The Jews' Free School Case

Commentary by Dr. Gerhard Falk

     

 

Who is a Jew?  A British Court Decides

 

     For one hundred years the American Jewish community has been unable to decide who is a Jew. Now a British court has done so and has ruled that a Jew is someone who participates in the observance of the Jewish religion.

      This decision would not surprise anyone who did not know that orthodoxy requires that anyone who has a Jewish mother is a Jew, no matter what the subject's religious beliefs or practices. According to that opinion, a person who observes all Jewish rituals and who eats only “kosher” food and attends synagogue services every day is still not a Jew if his mother is not Jewish. Conversely, that view holds that someone who has a Jewish mother is a Jew even if he never attended any Jewish religious services, knows nothing of Judaism, and is in fact a believing member of another religion. In short, a Catholic who practices Catholicism is a Jew if his mother if Jewish.

     Prior to the great Jewish migration from eastern Europe to America after 1891, the issue of “who is a Jew” was hardly discussed. Everyone knew that a Jew was anyone so persecuted in Europe, as well as all those eleven million who lived in ghettos or small towns wearing black clothes, skullcaps on their heads and tzitzis protruding from their coats. All spoke Yiddish and lived in small villages in the Russian empire.
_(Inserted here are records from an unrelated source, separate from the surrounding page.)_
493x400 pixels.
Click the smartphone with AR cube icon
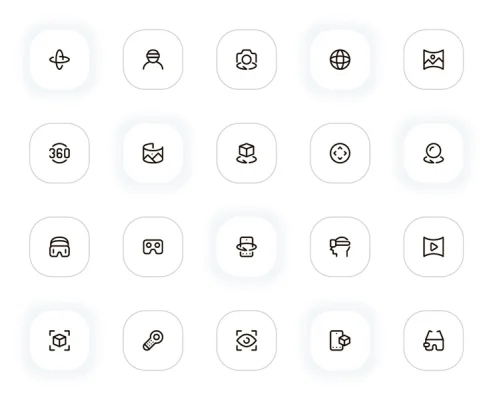pyautogui.click(x=340, y=341)
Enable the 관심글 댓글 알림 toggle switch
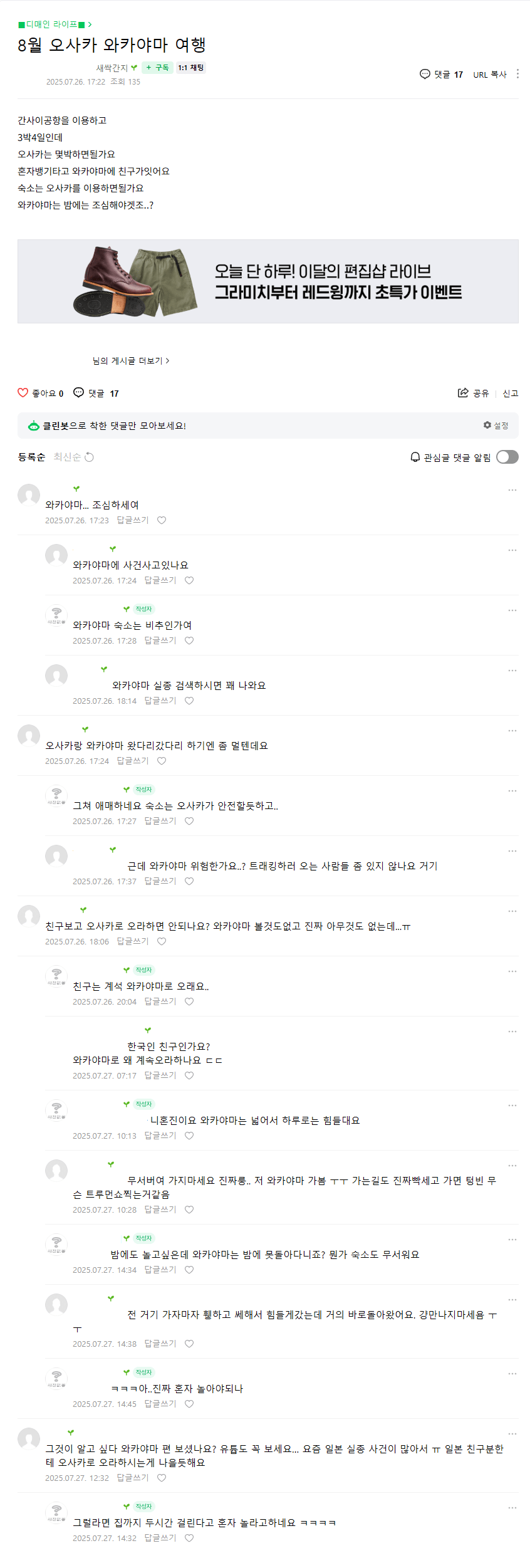Viewport: 530px width, 1568px height. [507, 457]
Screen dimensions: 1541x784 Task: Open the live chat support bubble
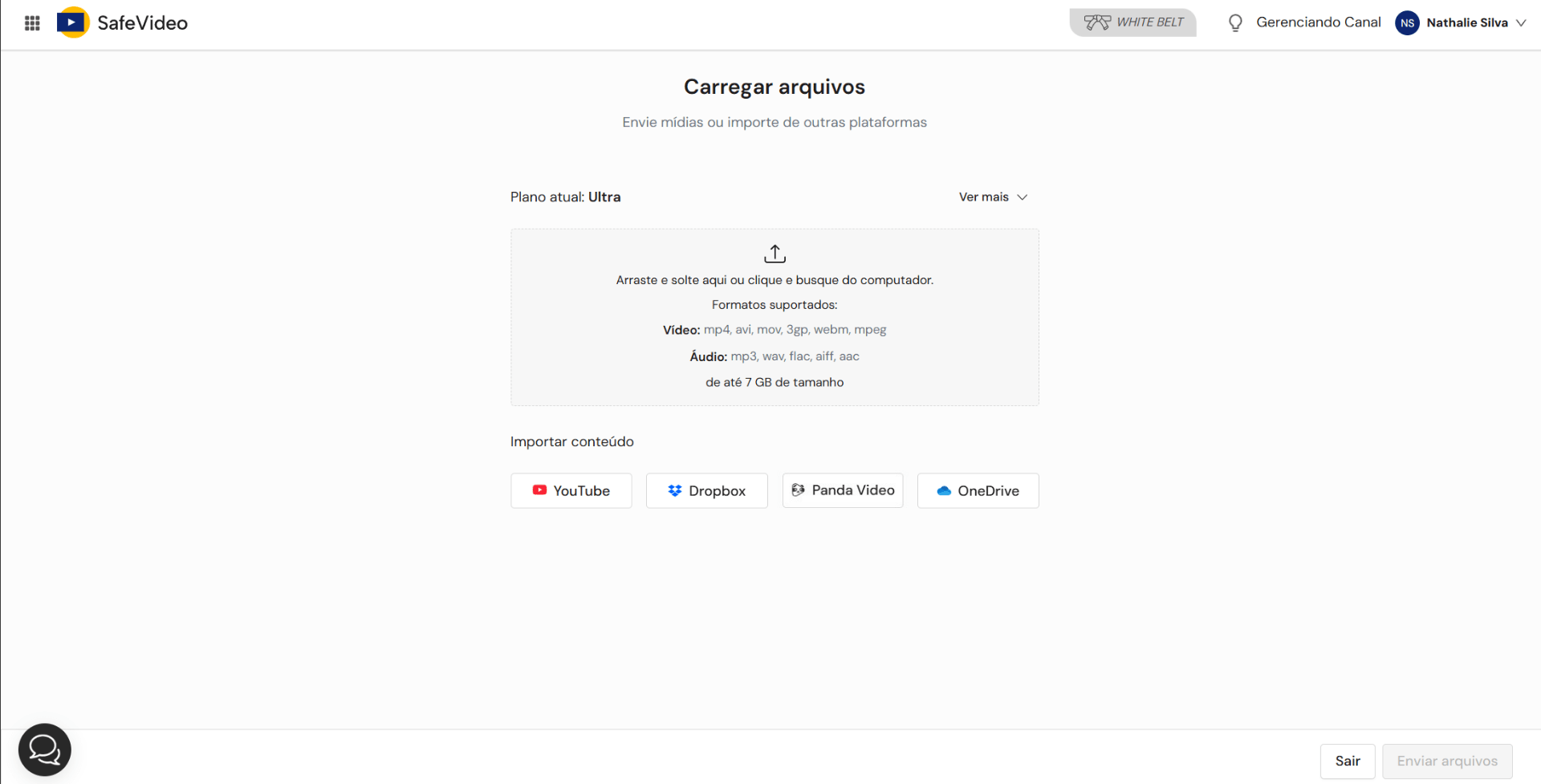coord(45,750)
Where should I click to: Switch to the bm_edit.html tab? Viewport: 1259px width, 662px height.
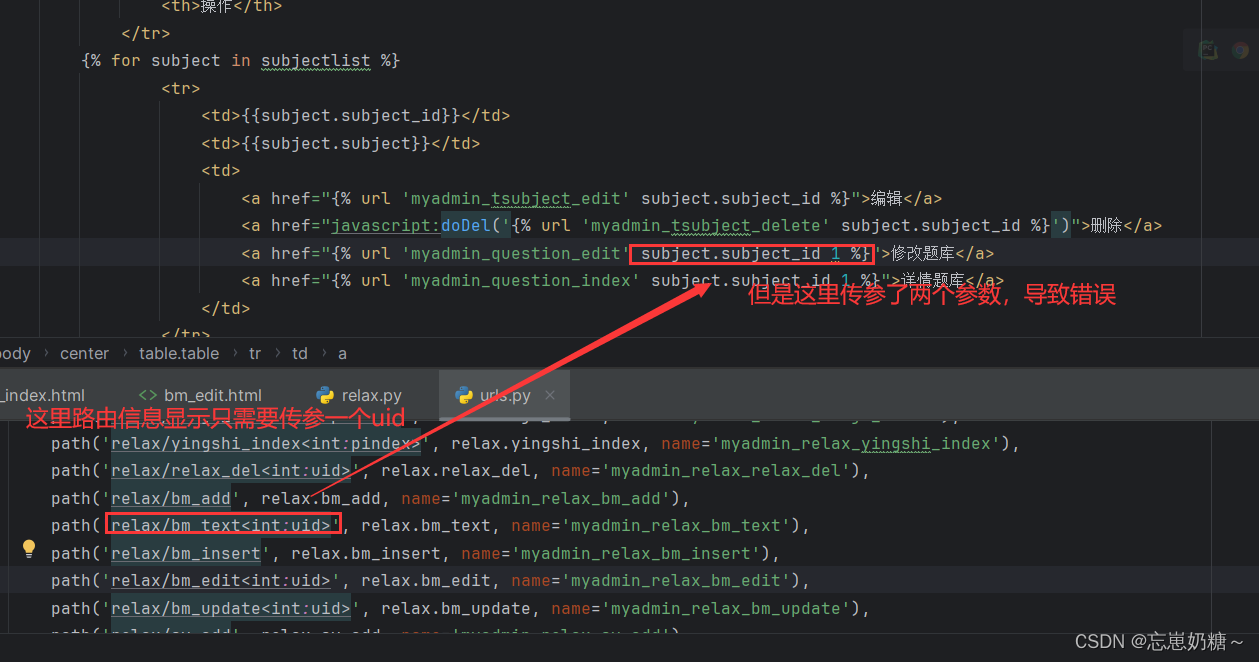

Since marriage to non-Jews hardly existed, Jews had Jewish mothers, so that the issue of “who is a Jew” did not arise.

     During the century now passed, however, millions of Jews came to the United States, where no definition of who is a Jew was agreed on by our numerous Jewish denominations. There are the Chassidim and the orthodox, the conservatives, the reconstructionists, and the reform. There are also a number other denominations. Also, among all of these, no agreement has been formed to legitimize the marriage of a Jew to a non-Jew.

     Because our intermarriage rate is better than 52%, we have a number of converts who became Jewish because they married a Jew. Conversions are undertaken by rabbis in all of our denominations. Because orthodox, or “Torah true”, Jews will not recognize conversions undertaken by rabbis not orthodox, women so converted are regarded as not Jewish, so that their children are also viewed as not Jewish.

     In London, England, a court was called upon to decide the legitimacy of an admission policy of a Jewish high school. The case deals with the application of a 12-year-old boy to the Jews’ Free School, a school founded in 1732. The school has 1,900 students but gets many more applications than it accepts. This school is one of 7,000 British religious schools  financed by the government. These schools are entitled to accept only students of their own faith. Therefore, the JFS, run by orthodox rabbis, rejected the application of the 12-year-old on the grounds that his mother is not Jewish because she was converted by what the British call a “liberal” rabbi.

     The family took the school to court. The lower court ruled for the school but the Court of Appeals called the exclusion of the applicant discriminatory under British laws prohibiting ethnic or racial discrimination. The outcome of this ruling is that Jewish practice, not maternity, must be viewed as the criterion of Jewish affinity in Britain. This contradicts orthodox theology, which holds that observance is no test of Jewishness. All that matters according to orthodoxy is the mother. Having a ham sandwich on Yom Kippur doesn’t make one less Jewish.

     The orthodox definition of who is Jewish excludes forty percent of British Jews. This is also true in the United States, although we have no state funded religious schools, so that the British ruling does not affect us.

     The school is appealing to the British supreme court. Meanwhile the ruling has divided the British Jewish community in an angry dispute resulting from the interference of government in religion. For us, this is of no consequence. The separation of “church and state” protects us against such rulings and insures that we remain the land of the free, whether brave or not.

     Let us give thanks to our third president, Thomas Jefferson, who saw it coming and prevented it by including religious freedom in the first amendment of our Constitution. Let us also be glad we are not in Europe. Not only must the 2 million European Jews deal with the old European hatreds every day, they are even subject to government interference in their religious life. So thank your grandparents for having enough sense to come here and leave that bloody continent.

Shalom u’vracha.

Dr. Gerhard Falk is the author of numerous publications, including Women & Social Change in America (2009).